- [What is asked]: Starting at the line that contains "Image resolution: width=1456" and continuing through the end of the records, lay out each line as a numbered list with blank lines omitted. Leave the pictures out.

***** Listed entries *****

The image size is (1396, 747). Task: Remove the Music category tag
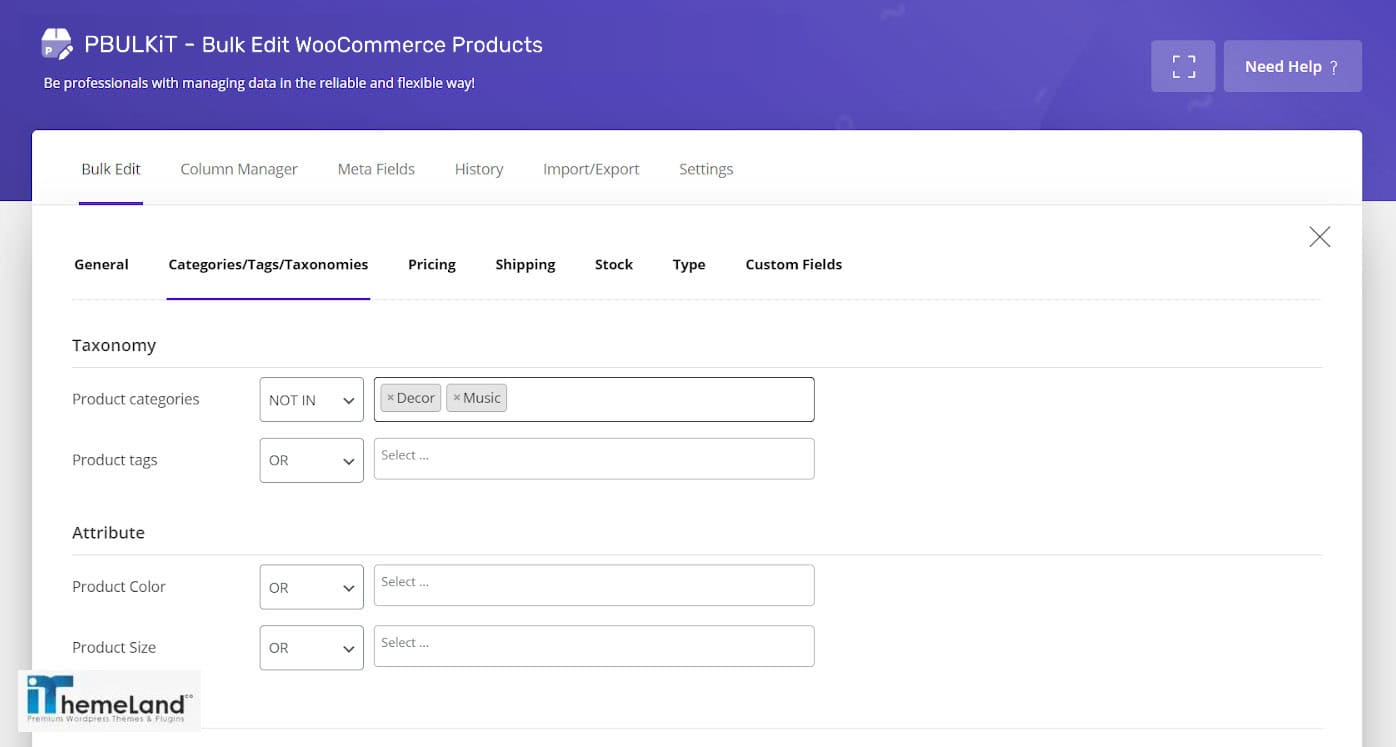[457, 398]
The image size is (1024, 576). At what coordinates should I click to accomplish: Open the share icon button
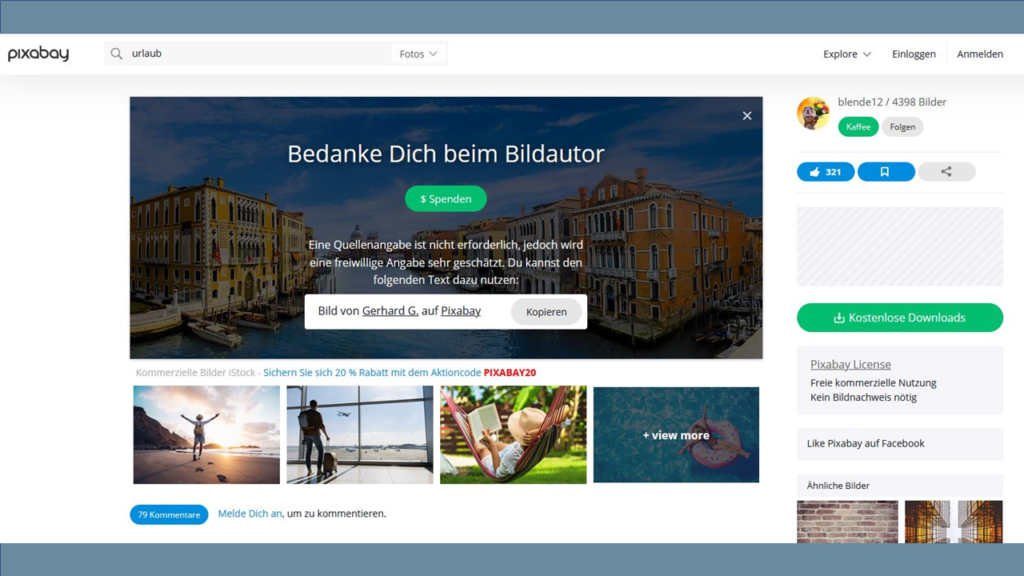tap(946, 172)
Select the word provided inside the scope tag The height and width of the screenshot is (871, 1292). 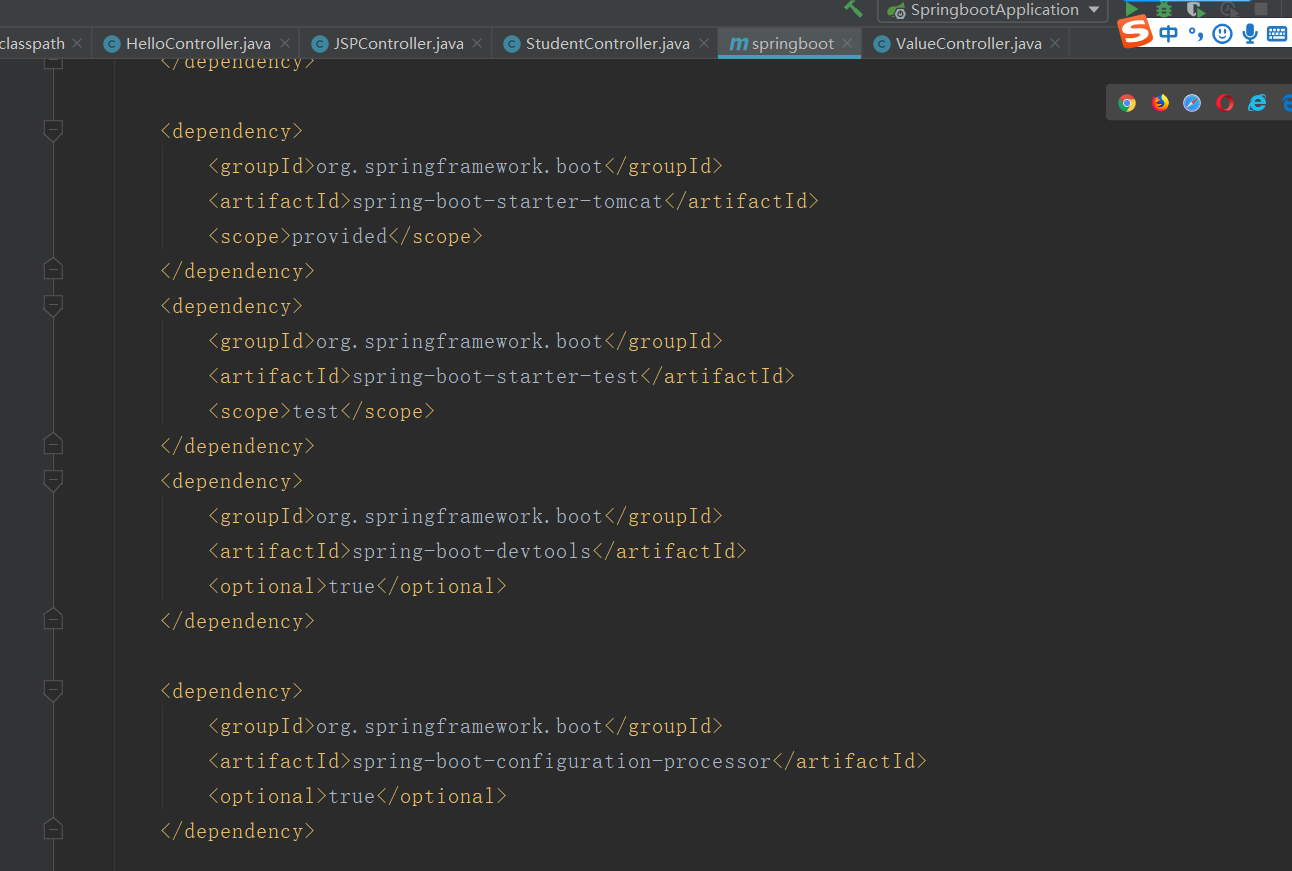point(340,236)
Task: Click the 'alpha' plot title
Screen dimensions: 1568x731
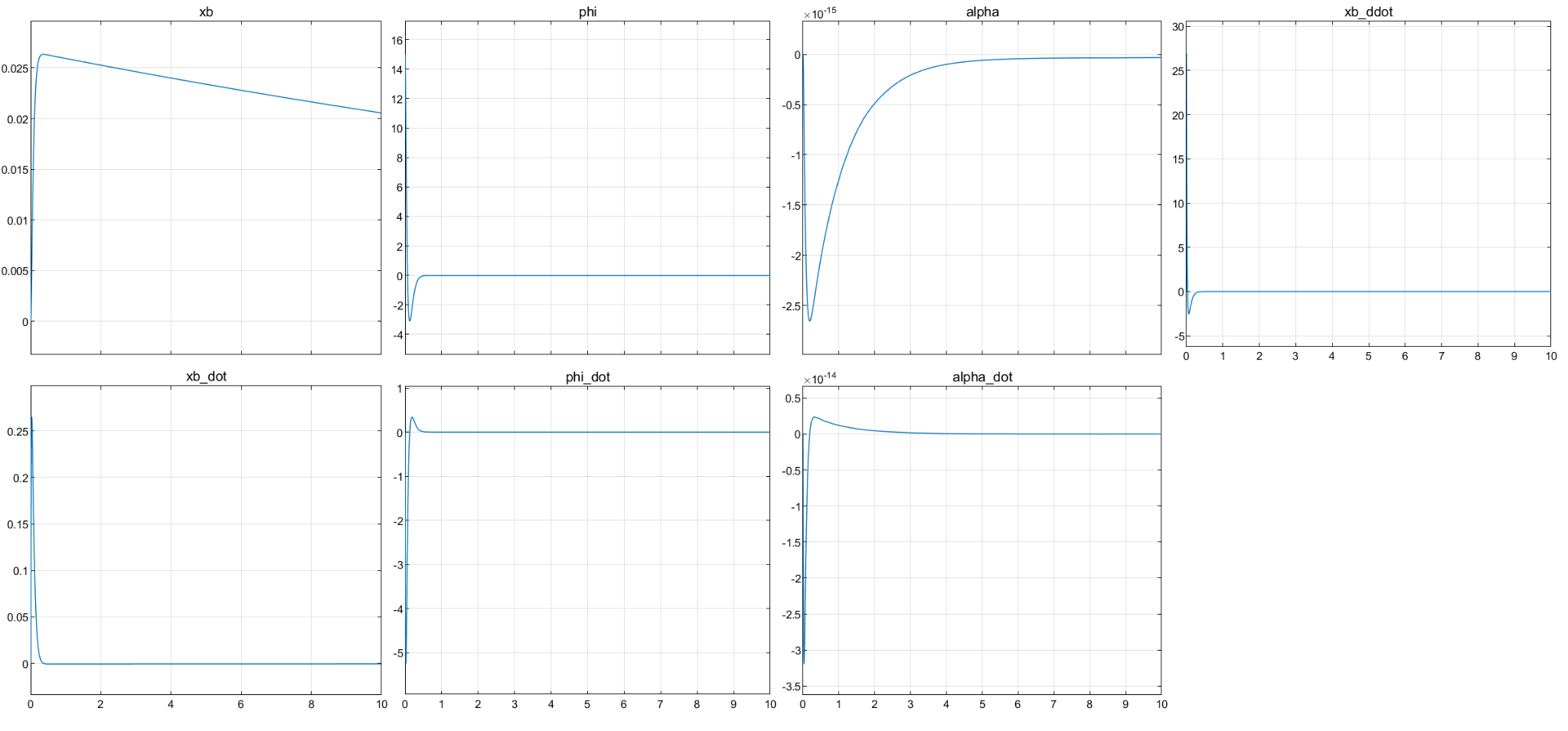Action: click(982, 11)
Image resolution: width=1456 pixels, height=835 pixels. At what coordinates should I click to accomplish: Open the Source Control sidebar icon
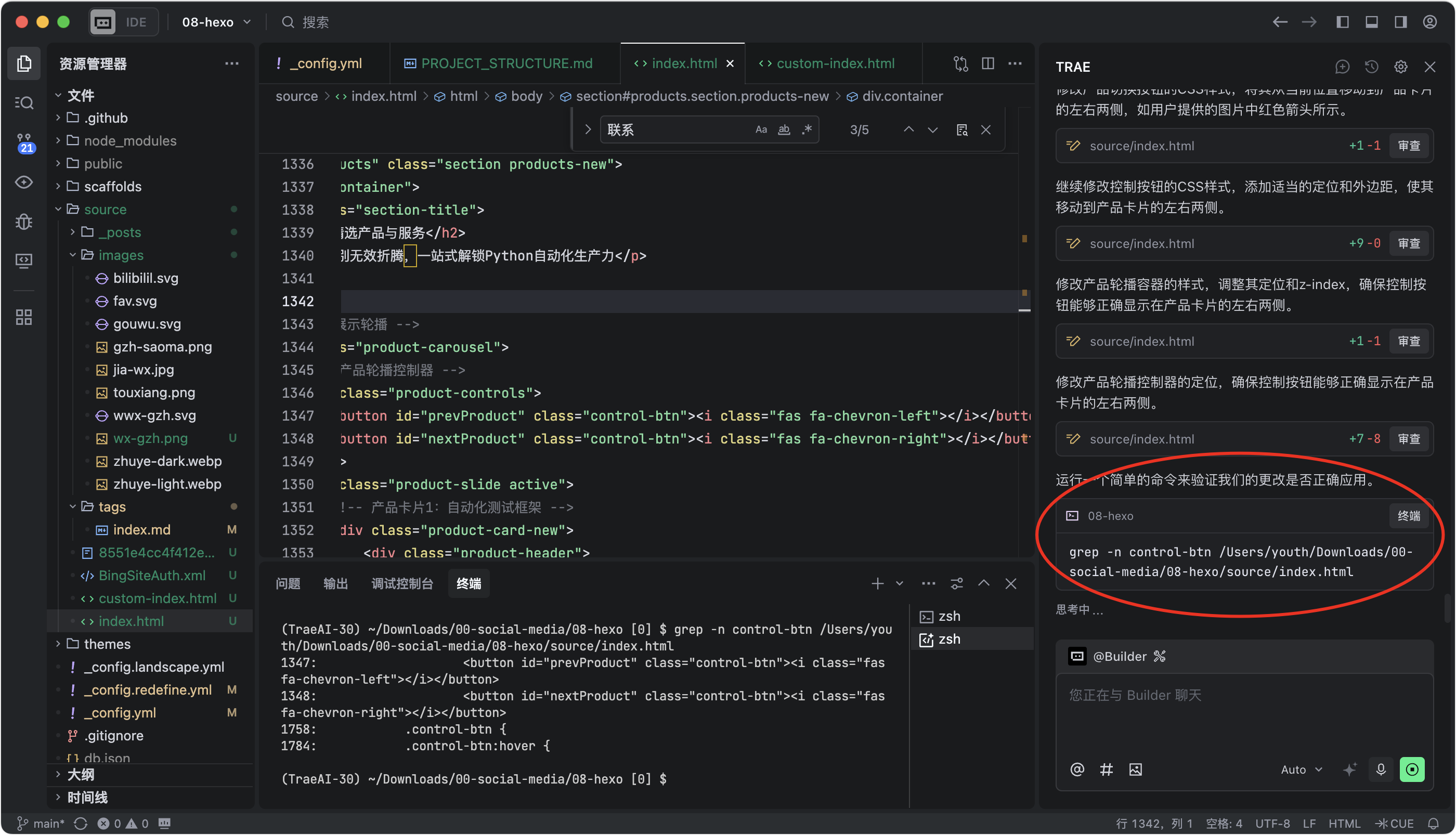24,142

*****

- [Reply to the task]:
1. Image resolution: width=1456 pixels, height=835 pixels. At what coordinates should I click to accomplish: Open the Source Control sidebar icon
2. 24,142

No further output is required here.